简体   繁体   English

从集合中随机选取一个元素

[英]Picking a random element from a set

How do I pick a random element from a set?如何从集合中随机选择一个元素? I'm particularly interested in picking a random element from a HashSet or a LinkedHashSet, in Java.我对从 Java 中的 HashSet 或 LinkedHashSet 中选择一个随机元素特别感兴趣。 Solutions for other languages are also welcome.也欢迎其他语言的解决方案。

int size = myHashSet.size();
int item = new Random().nextInt(size); // In real life, the Random object should be rather more shared than this
int i = 0;
for(Object obj : myhashSet)
{
    if (i == item)
        return obj;
    i++;
}

A somewhat related Did You Know:一个有点相关的你知道吗:

There are useful methods in java.util.Collections for shuffling whole collections: Collections.shuffle(List<?>) and Collections.shuffle(List<?> list, Random rnd) . java.util.Collections有一些有用的方法可以对整个集合进行混洗: Collections.shuffle(List<?>)Collections.shuffle(List<?> list, Random rnd)

Fast solution for Java using an ArrayList and a HashMap : [element -> index].使用ArrayListHashMap Java 快速解决方案:[元素 -> 索引]。

Motivation: I needed a set of items with RandomAccess properties, especially to pick a random item from the set (see pollRandom method).动机:我需要一组具有RandomAccess属性的项目,尤其是从集合中挑选一个随机项目(参见pollRandom方法)。 Random navigation in a binary tree is not accurate: trees are not perfectly balanced, which would not lead to a uniform distribution.二叉树中的随机导航不准确:树不是完全平衡的,这不会导致均匀分布。
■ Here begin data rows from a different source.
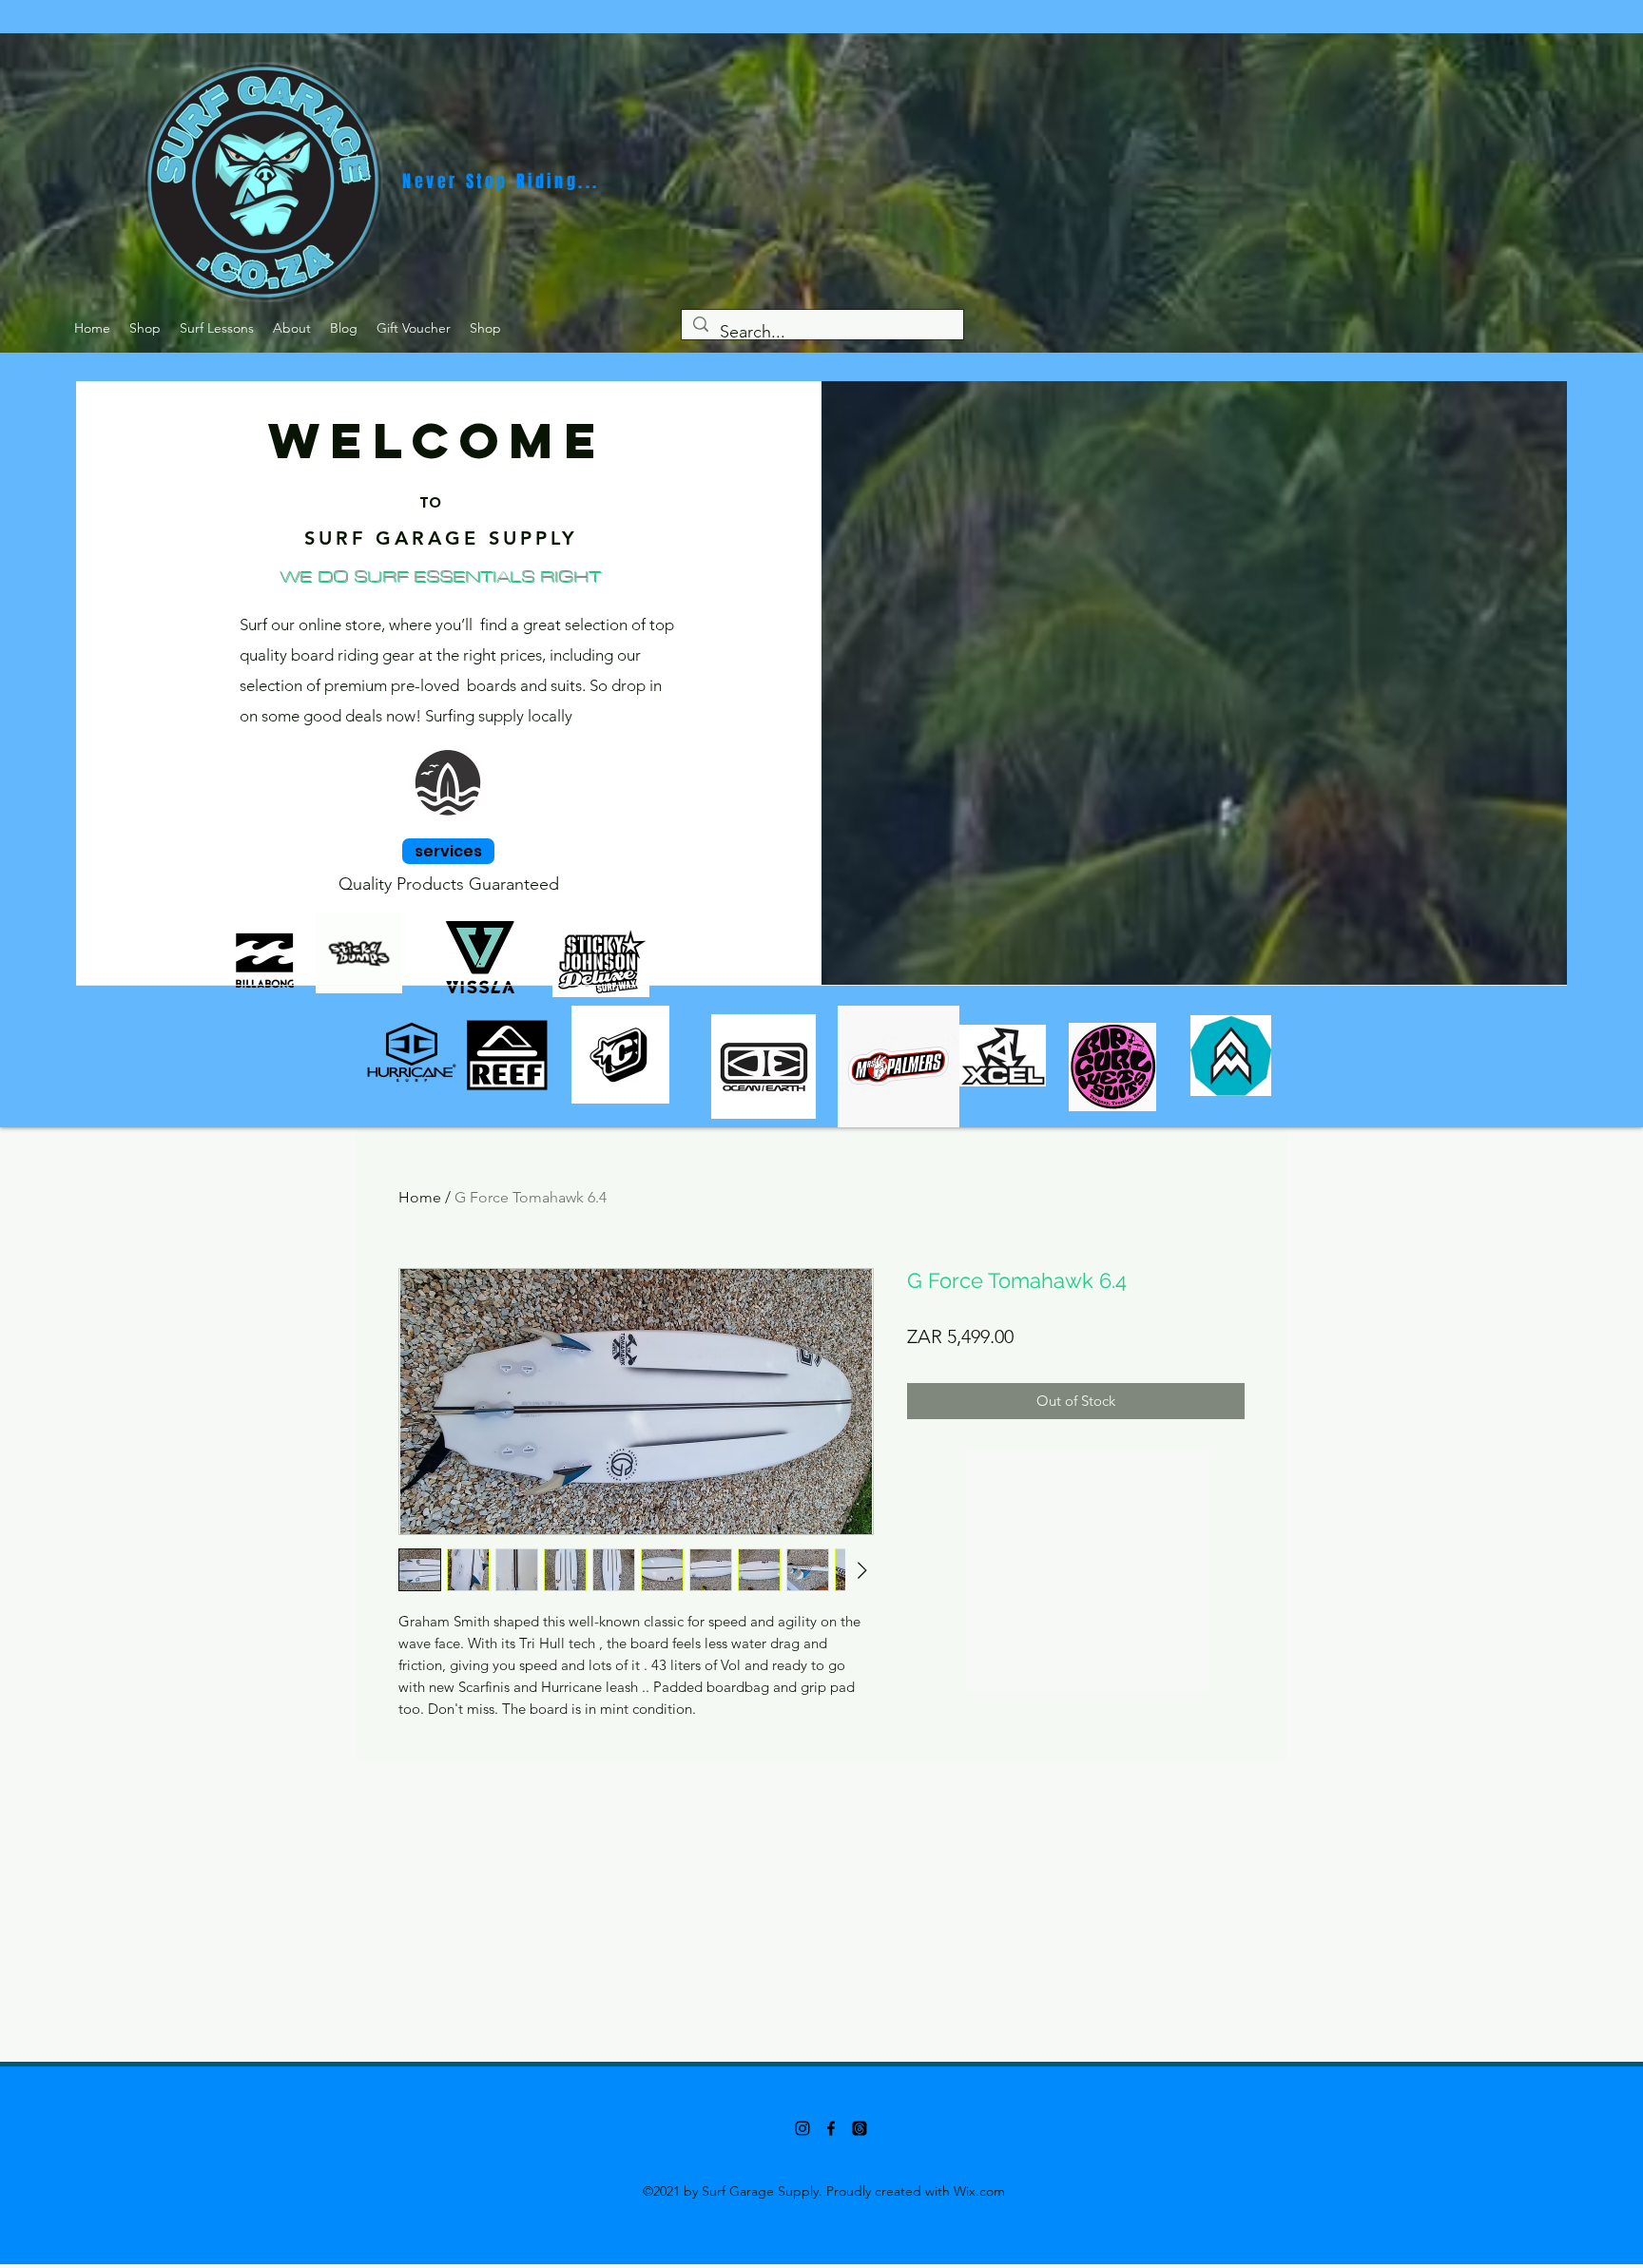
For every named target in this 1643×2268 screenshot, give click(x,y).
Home (419, 1197)
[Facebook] (831, 2128)
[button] (145, 328)
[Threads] (859, 2128)
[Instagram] (802, 2128)
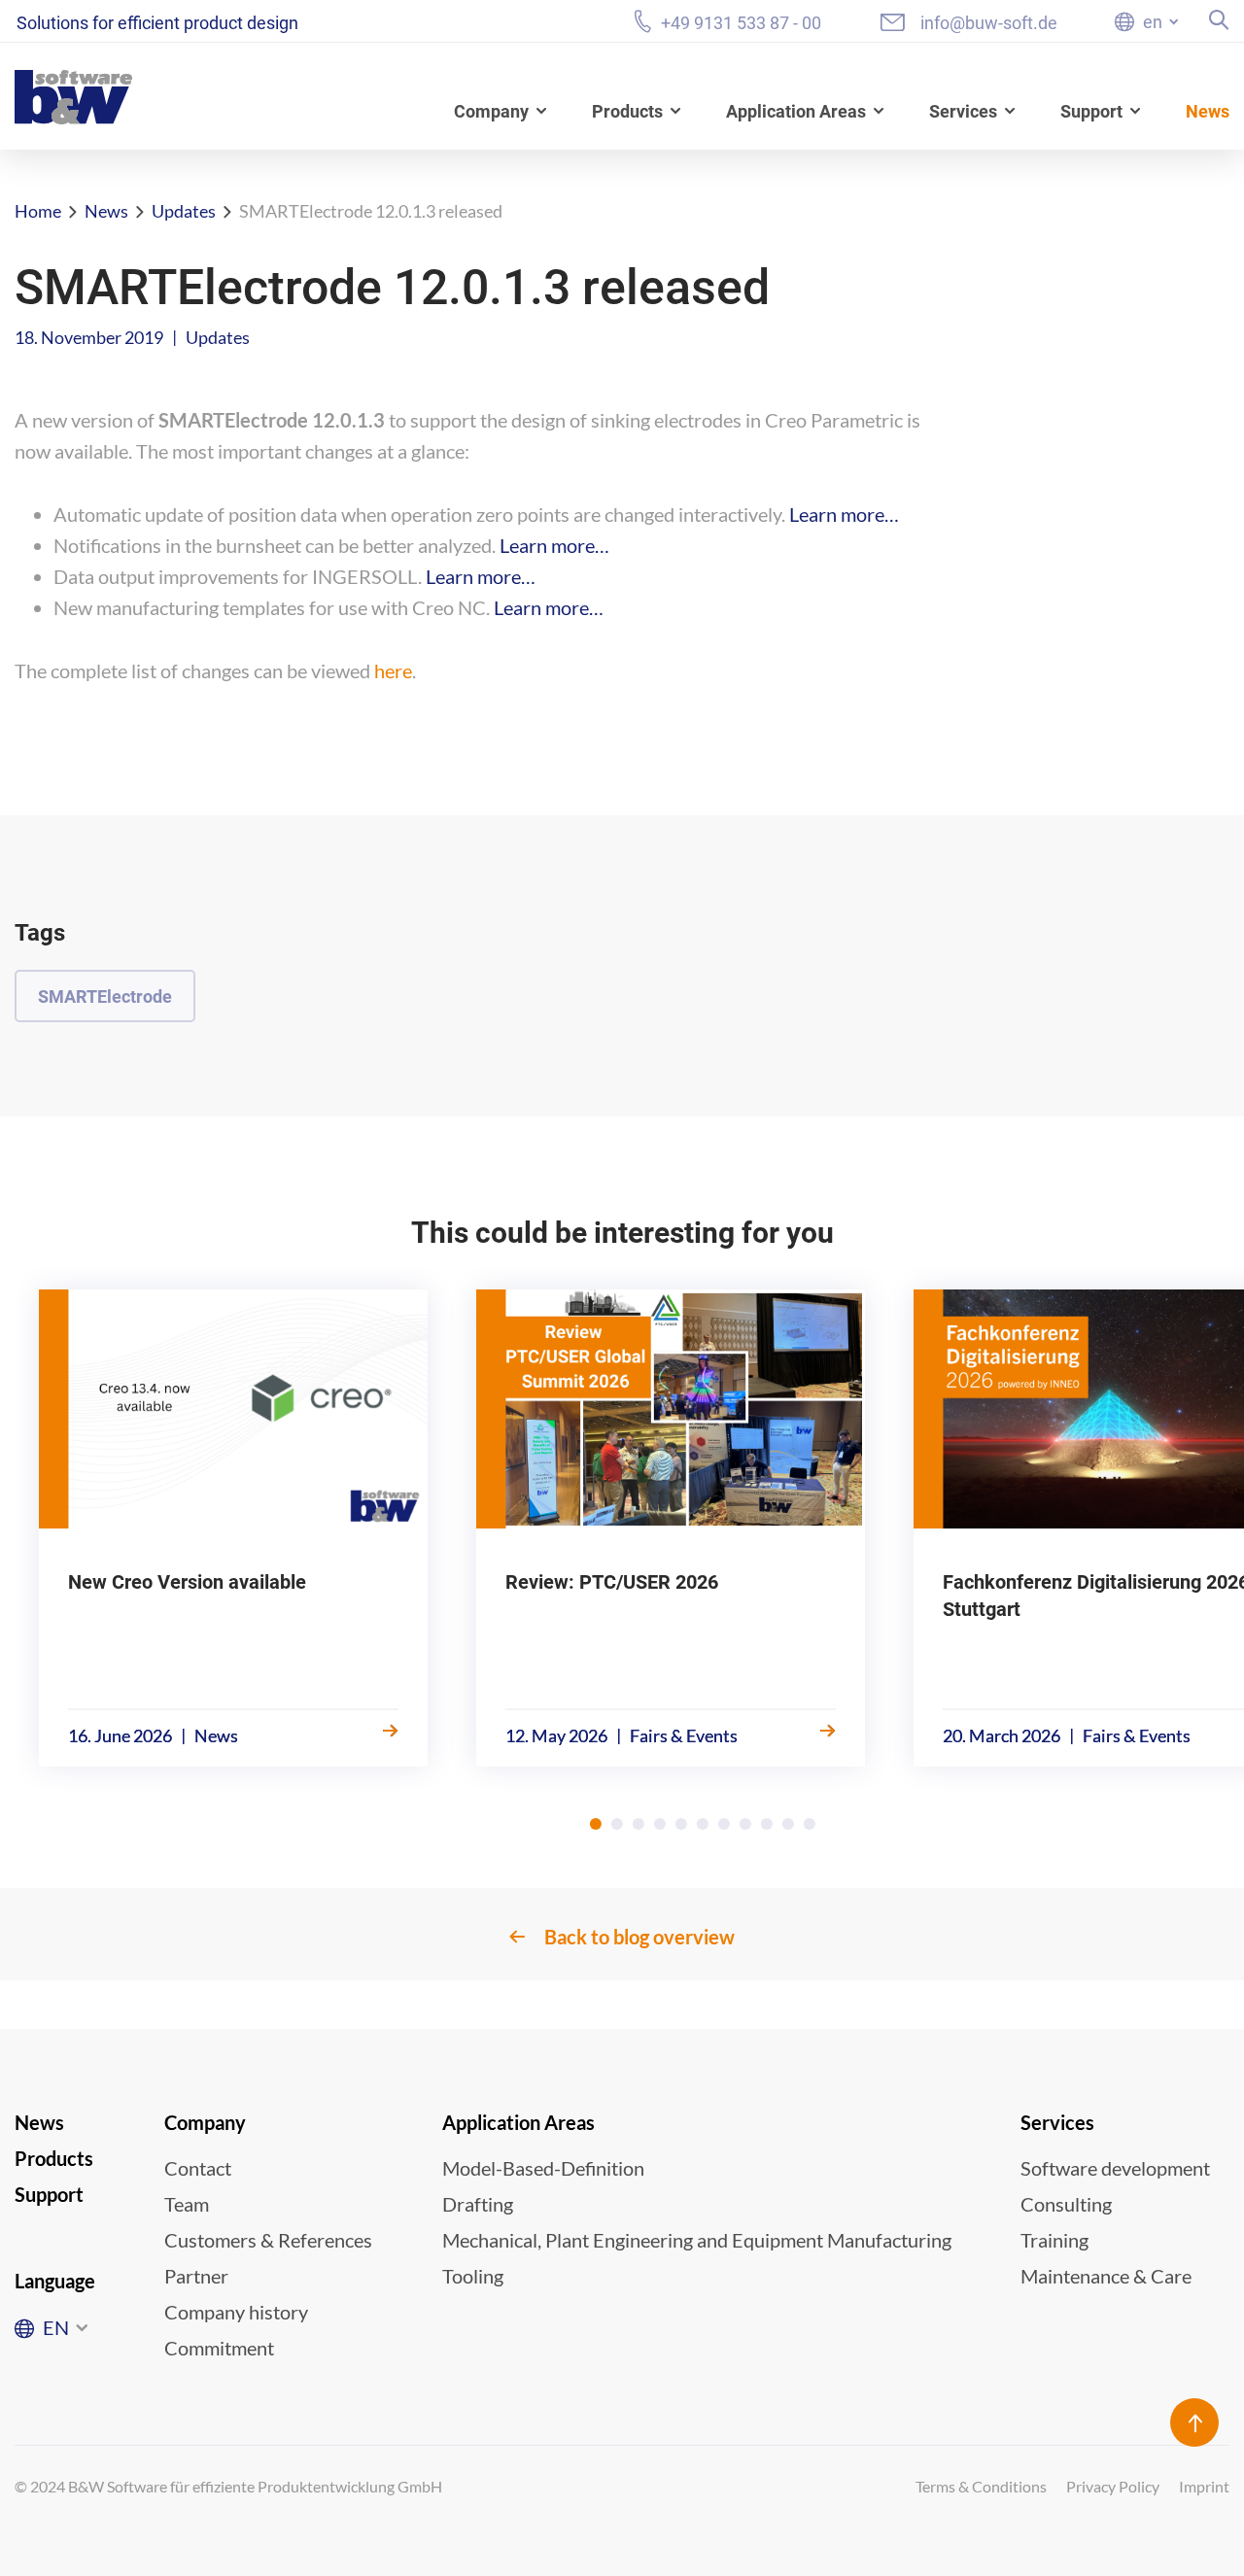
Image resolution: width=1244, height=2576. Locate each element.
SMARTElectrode (105, 996)
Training (1054, 2239)
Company (491, 111)
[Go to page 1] (596, 1824)
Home (38, 211)
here (393, 670)
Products (627, 111)
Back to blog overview (639, 1936)
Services (963, 111)
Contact (197, 2168)
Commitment (219, 2347)
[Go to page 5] (681, 1824)
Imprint (1204, 2486)
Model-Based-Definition (543, 2168)
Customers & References (268, 2239)
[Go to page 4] (660, 1824)
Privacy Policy (1112, 2486)
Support (1091, 111)
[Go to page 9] (767, 1824)
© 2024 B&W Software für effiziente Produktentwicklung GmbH (228, 2486)
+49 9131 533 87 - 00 (741, 22)
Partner (196, 2275)
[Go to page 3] (638, 1824)
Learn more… (844, 514)
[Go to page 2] (617, 1824)
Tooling (472, 2275)
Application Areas (796, 111)
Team (186, 2203)
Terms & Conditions (981, 2486)
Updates (184, 211)
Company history (236, 2311)
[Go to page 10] (788, 1824)
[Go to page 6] (702, 1824)
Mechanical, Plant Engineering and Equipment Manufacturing (696, 2239)
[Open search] (1219, 20)
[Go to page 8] (745, 1824)
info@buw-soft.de (988, 23)
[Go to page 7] (724, 1824)
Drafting (477, 2203)
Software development (1115, 2168)
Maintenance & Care (1106, 2275)
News (1207, 111)
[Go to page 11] (809, 1824)
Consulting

public class RandomSet<E> extends AbstractSet<E> {

    List<E> dta = new ArrayList<E>();
    Map<E, Integer> idx = new HashMap<E, Integer>();

    public RandomSet() {
    }

    public RandomSet(Collection<E> items) {
        for (E item : items) {
            idx.put(item, dta.size());
            dta.add(item);
        }
    }

    @Override
    public boolean add(E item) {
        if (idx.containsKey(item)) {
            return false;
        }
        idx.put(item, dta.size());
        dta.add(item);
        return true;
    }

    /**
     * Override element at position <code>id</code> with last element.
     * @param id
     */
    public E removeAt(int id) {
        if (id >= dta.size()) {
            return null;
        }
        E res = dta.get(id);
        idx.remove(res);
        E last = dta.remove(dta.size() - 1);
        // skip filling the hole if last is removed
        if (id < dta.size()) {
            idx.put(last, id);
            dta.set(id, last);
        }
        return res;
    }

    @Override
    public boolean remove(Object item) {
        @SuppressWarnings(value = "element-type-mismatch")
        Integer id = idx.get(item);
        if (id == null) {
            return false;
        }
        removeAt(id);
        return true;
    }

    public E get(int i) {
        return dta.get(i);
    }

    public E pollRandom(Random rnd) {
        if (dta.isEmpty()) {
            return null;
        }
        int id = rnd.nextInt(dta.size());
        return removeAt(id);
    }

    @Override
    public int size() {
        return dta.size();
    }

    @Override
    public Iterator<E> iterator() {
        return dta.iterator();
    }
}

This is faster than the for-each loop in the accepted answer:这比接受的答案中的 for-each 循环更快:

int index = rand.nextInt(set.size());
Iterator<Object> iter = set.iterator();
for (int i = 0; i < index; i++) {
    iter.next();
}
return iter.next();

The for-each construct calls Iterator.hasNext() on every loop, but since index < set.size() , that check is unnecessary overhead. for-each 构造在每个循环中调用Iterator.hasNext() ,但由于index < set.size() ,该检查是不必要的开销。 I saw a 10-20% boost in speed, but YMMV.我看到速度提高了 10-20%,但是 YMMV。 (Also, this compiles without having to add an extra return statement.) (此外,无需添加额外的 return 语句即可编译。)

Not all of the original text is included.